Under the new regulations, “reportable” persuader activity includes all outside consultant and lawyer activity for covered employers that has a “direct or indirect object” of persuading employees in the exercise of their union organizing rights. Employers, labor consultants, and lawyers, subject to limited exemptions, will be required to report persuader activities and monies for such activities on Forms LM-10 (Employer Report) or LM-20 (Consultant Report). These two forms dovetail to require reporting on another form, Form LM-21 (Consultant Receipts and Disbursements Report).
The current rule similarly requires private sector employers and their labor consultants to report on persuader activity. But an "advice exemption" excludes the activities of attorneys and consultants that are "advisory" to the employer (in other words, as long as the attorneys and consultants do not communicate directly with employees, their activities are covered by the exemption).

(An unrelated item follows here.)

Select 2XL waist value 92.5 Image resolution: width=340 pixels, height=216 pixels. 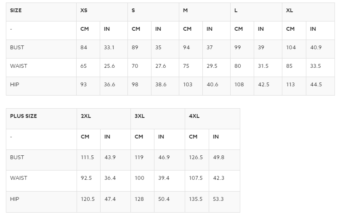86,178
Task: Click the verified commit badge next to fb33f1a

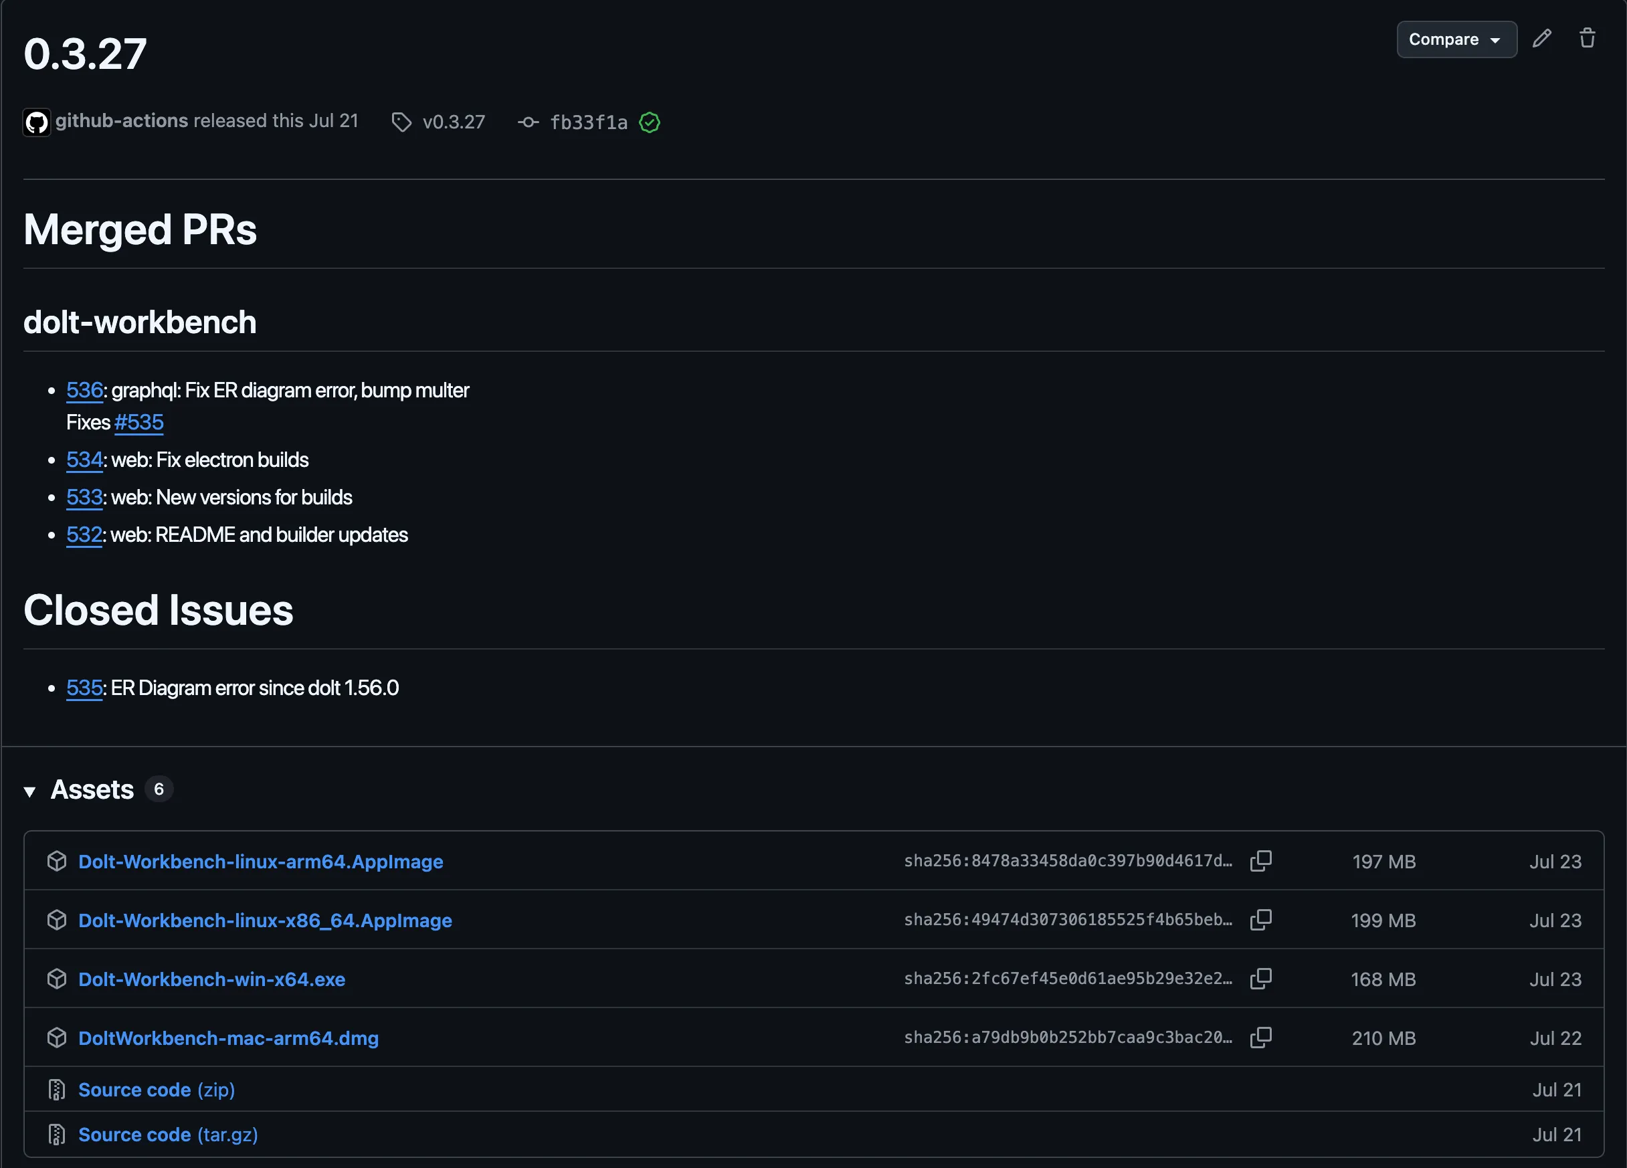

The new DOL regulations limit the advice exemption to (1) advice that does not have persuasion of employees as its “object,” and (2) representation in collective bargaining, and legal and administrative proceedings. Any service that does not fall into one of these categories is labeled by the DOL’s new interpretation of the LMRDA as indirect or direct persuader activity and not "advice."

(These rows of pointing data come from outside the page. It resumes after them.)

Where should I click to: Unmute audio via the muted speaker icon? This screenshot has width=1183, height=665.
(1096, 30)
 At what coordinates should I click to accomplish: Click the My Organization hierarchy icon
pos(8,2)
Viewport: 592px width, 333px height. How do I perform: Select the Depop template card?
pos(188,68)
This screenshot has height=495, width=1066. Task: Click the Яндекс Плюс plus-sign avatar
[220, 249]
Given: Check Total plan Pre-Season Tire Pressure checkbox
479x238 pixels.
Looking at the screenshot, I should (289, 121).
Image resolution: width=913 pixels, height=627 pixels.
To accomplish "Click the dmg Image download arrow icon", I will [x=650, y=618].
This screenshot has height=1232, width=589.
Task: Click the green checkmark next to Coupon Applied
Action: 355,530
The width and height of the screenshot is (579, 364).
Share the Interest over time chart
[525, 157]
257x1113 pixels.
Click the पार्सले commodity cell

The DOL has clarified that the new regulation will not apply to any agreement entered into before July 1 that would not have resulted in reporting obligations (even though the services and payments for the services occur on or after July 1). Thus, agreements made before July 1 are “grandfathered” under the current rule.

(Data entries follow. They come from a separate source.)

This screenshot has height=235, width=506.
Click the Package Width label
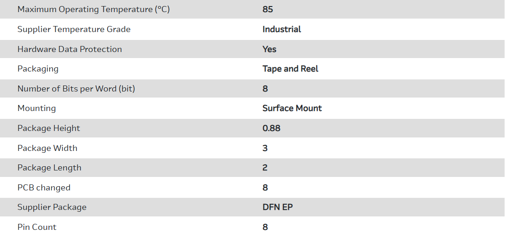coord(47,148)
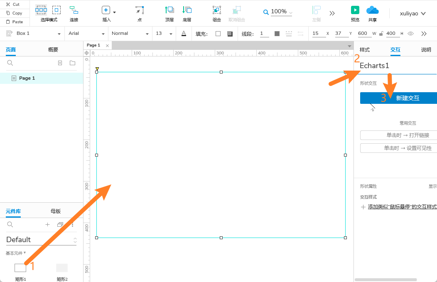Viewport: 437px width, 282px height.
Task: Click the Share (共享) cloud icon
Action: 372,10
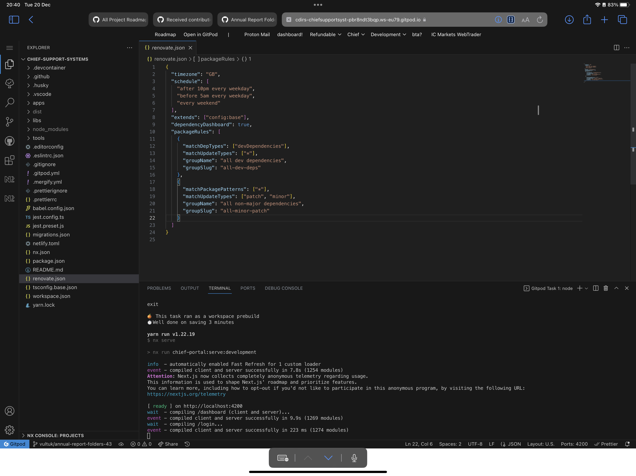Viewport: 636px width, 476px height.
Task: Switch to the PROBLEMS tab
Action: point(159,288)
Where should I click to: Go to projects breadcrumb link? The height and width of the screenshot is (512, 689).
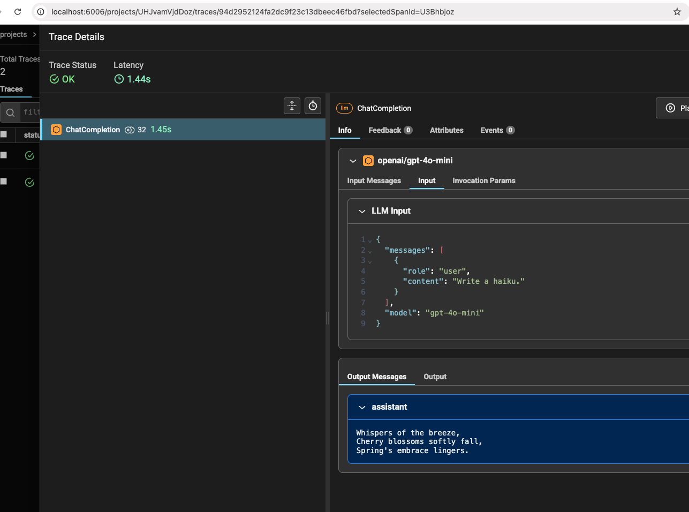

As might be expected, at least three lawsuits seeking to block the “Persuader Rule” were filed shortly after the DOL issued the rule in March. Links to copies of all three lawsuits are available here. The outcome of those lawsuits in the near and longer terms is uncertain, and the DOL is not backing down. Private sector employers using outside consultants or attorneys to handle ANY labor relations matters should stay up to date and in close communication with their lawyers. We will keep you posted as events unfold.